- AffiliationIndependent Artist, Vienna & AthensResearch Project:Converging Shores and Migrating Forms
Stefania Strouza studied Architecture at the National Technical University of Athens. She then received her MFA Art, Space and Nature from the Edinburgh College of Art and in 2015 graduated from the department of Textual Sculpture in the Academy of Fine Arts Vienna. She has presented her work in several solo and group exhibitions in Greece and abroad: Desk in Exile, Bauhaus Foundation Dessau, Germany, Shore, Wiener Art Foundation, Vienna, Austria (solo), To a certain degree sacredness is in the eye of beholder, Neue Galerie Innsbruck, Austria and Athens & Epidaurus Festival, Greece (solo), No country for young men, Palais des Beaux-Arts, Brussels, Belgium, Afresh, National Museum of Contemporary Art, Athens, Greece, Summer in the Middle of Winter, Kunsthalle Athena, Athens, Greece, Preludes , Tent Gallery, Edinburgh, UK (solo), The Present Order, Sleeper Gallery, Edinburgh, UK (solo)

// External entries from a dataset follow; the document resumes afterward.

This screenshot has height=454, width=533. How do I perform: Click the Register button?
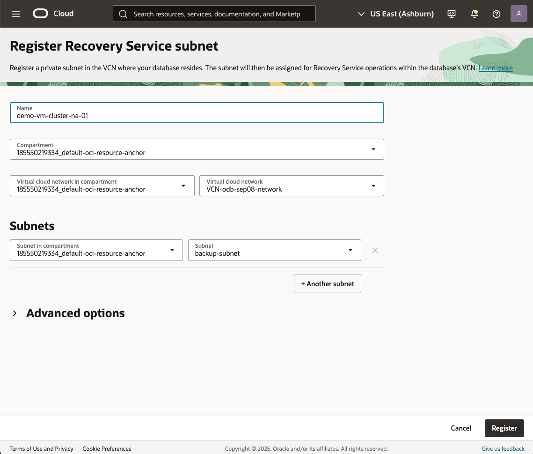tap(504, 428)
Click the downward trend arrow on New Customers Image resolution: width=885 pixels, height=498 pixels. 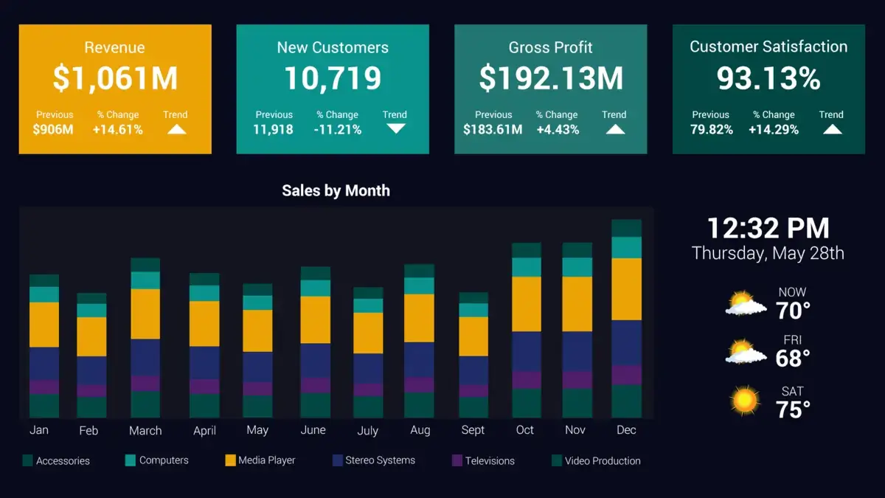click(395, 129)
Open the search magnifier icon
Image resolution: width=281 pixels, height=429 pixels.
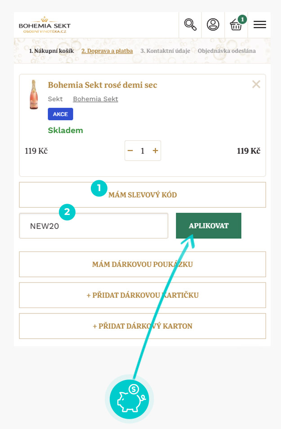tap(190, 24)
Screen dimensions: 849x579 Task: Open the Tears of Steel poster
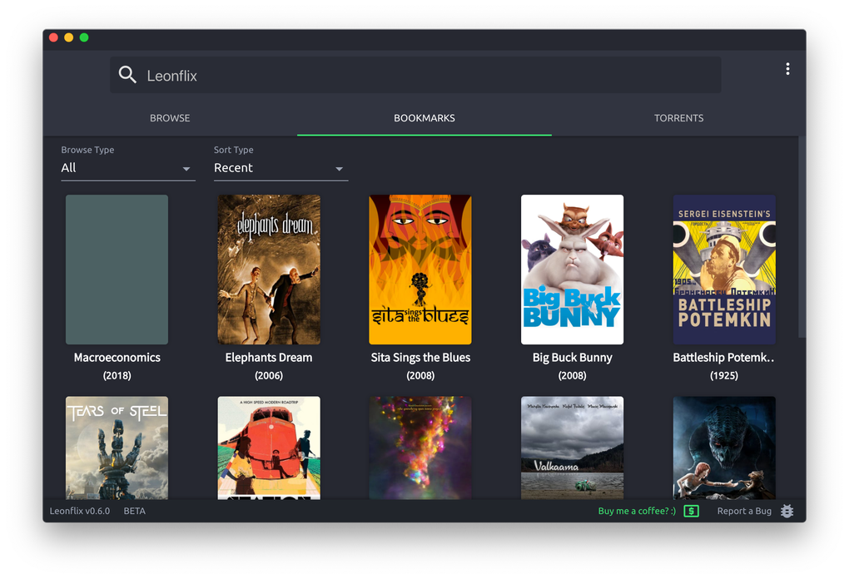(117, 448)
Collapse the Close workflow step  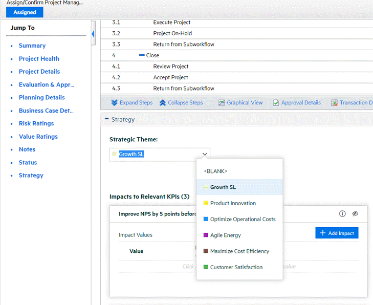tap(142, 55)

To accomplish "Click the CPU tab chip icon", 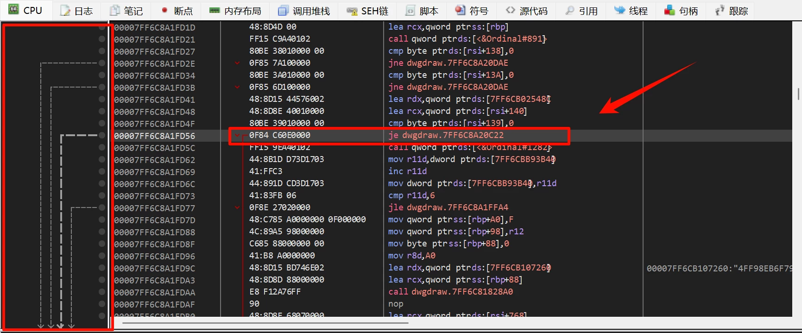I will pos(14,10).
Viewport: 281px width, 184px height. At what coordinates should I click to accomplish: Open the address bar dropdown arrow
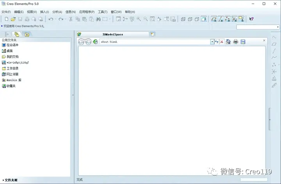pos(212,42)
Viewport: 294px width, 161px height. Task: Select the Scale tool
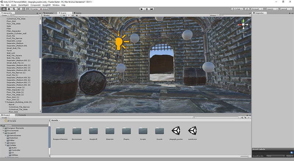click(x=19, y=9)
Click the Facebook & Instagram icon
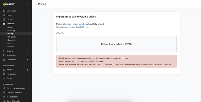201x102 pixels. (x=4, y=88)
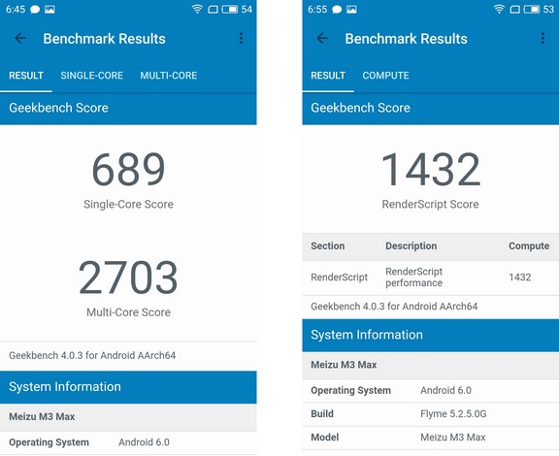Select RESULT tab on left screen
This screenshot has width=559, height=456.
pyautogui.click(x=26, y=76)
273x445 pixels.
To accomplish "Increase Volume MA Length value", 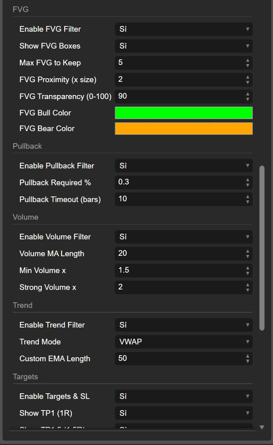I will 248,251.
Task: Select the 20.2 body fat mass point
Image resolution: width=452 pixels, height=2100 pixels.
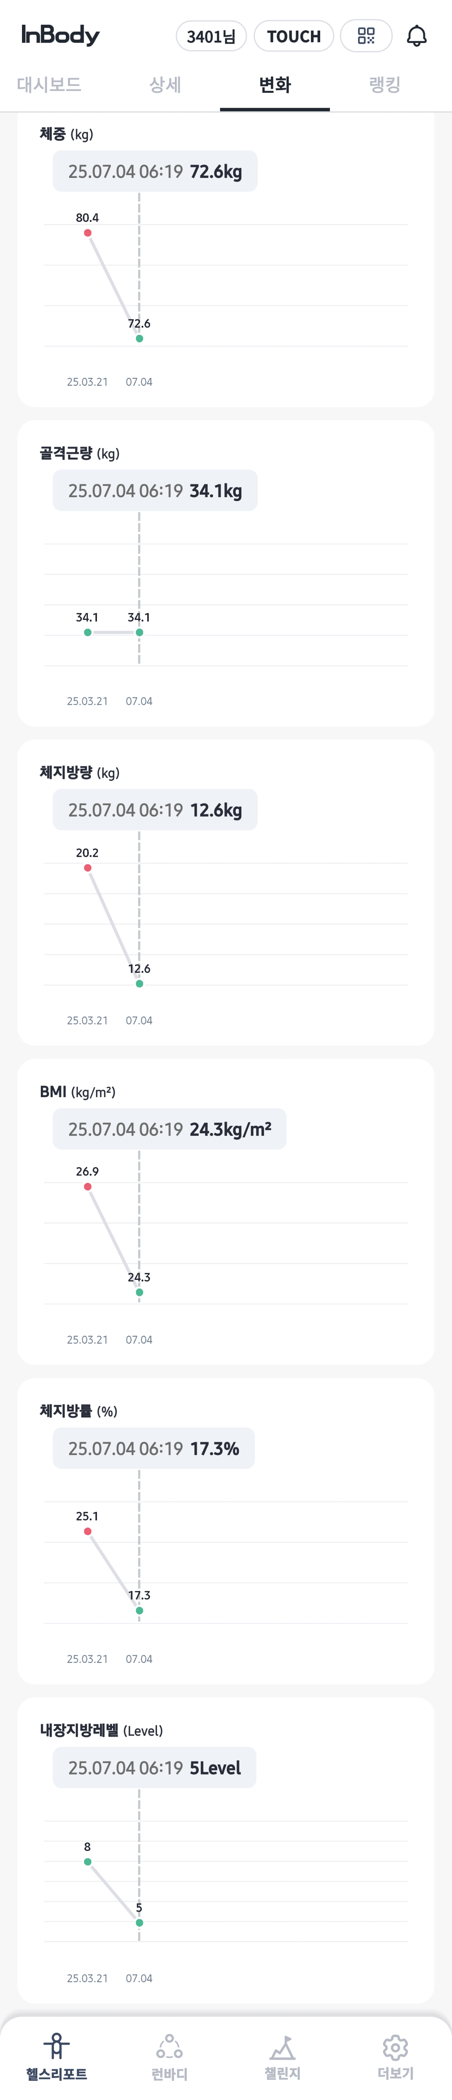Action: point(87,868)
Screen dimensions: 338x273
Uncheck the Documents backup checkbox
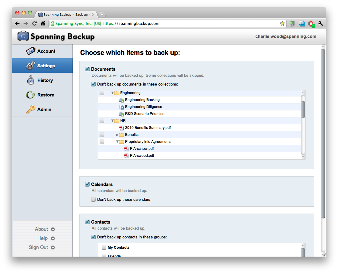(x=87, y=69)
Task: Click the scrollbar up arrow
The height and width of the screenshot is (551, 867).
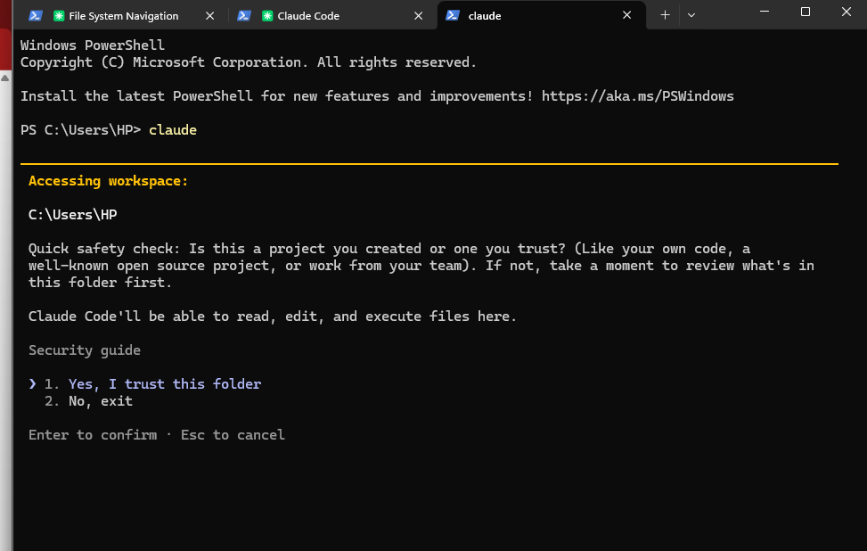Action: pyautogui.click(x=5, y=79)
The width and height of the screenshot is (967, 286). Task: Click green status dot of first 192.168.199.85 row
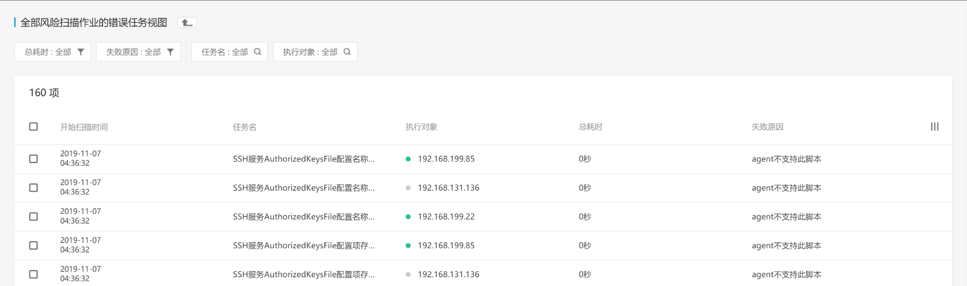408,159
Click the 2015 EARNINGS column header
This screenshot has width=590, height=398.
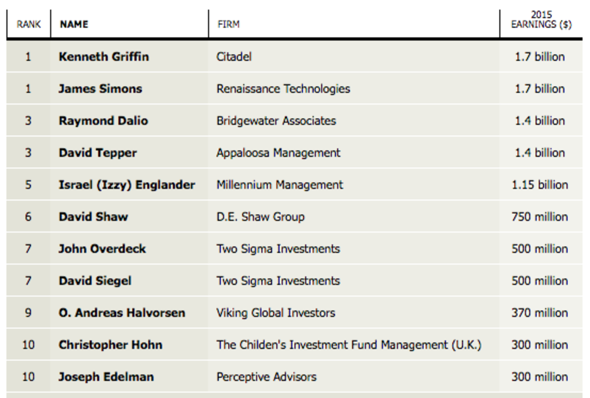(541, 20)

About the Research Project
Converging Shores and Migrating Forms
My artistic practice departs from the idea of the eastern Mediterranean region as the merging—or even colliding—point of ideological and historical forces between the “West” and the “Orient”. In my work I focus on the elements that mobilize these encounters. One such central element is modernity, seen as an open-ended process that plays a crucial role in the circulation of objects, humans, and collective imaginaries. Starting from the examination of historical and fictional journeys related to the region, my prospective research focuses on the Mediterranean terrain itself. Two conceptual elements are introduced: the “converging shore”, conceived as the documented space where a cultural encounter takes place and the “migrating form”, that is the objects that act as agents, mobilizing these encounters. Through the study of 20th century photographic collections of Greece and the related acquisitions of the Princeton Art Museum, I intend to discern those elements that introduce the eastern Mediterranean as an active site of geopolitical and social forces in contemporary aesthetic discourse.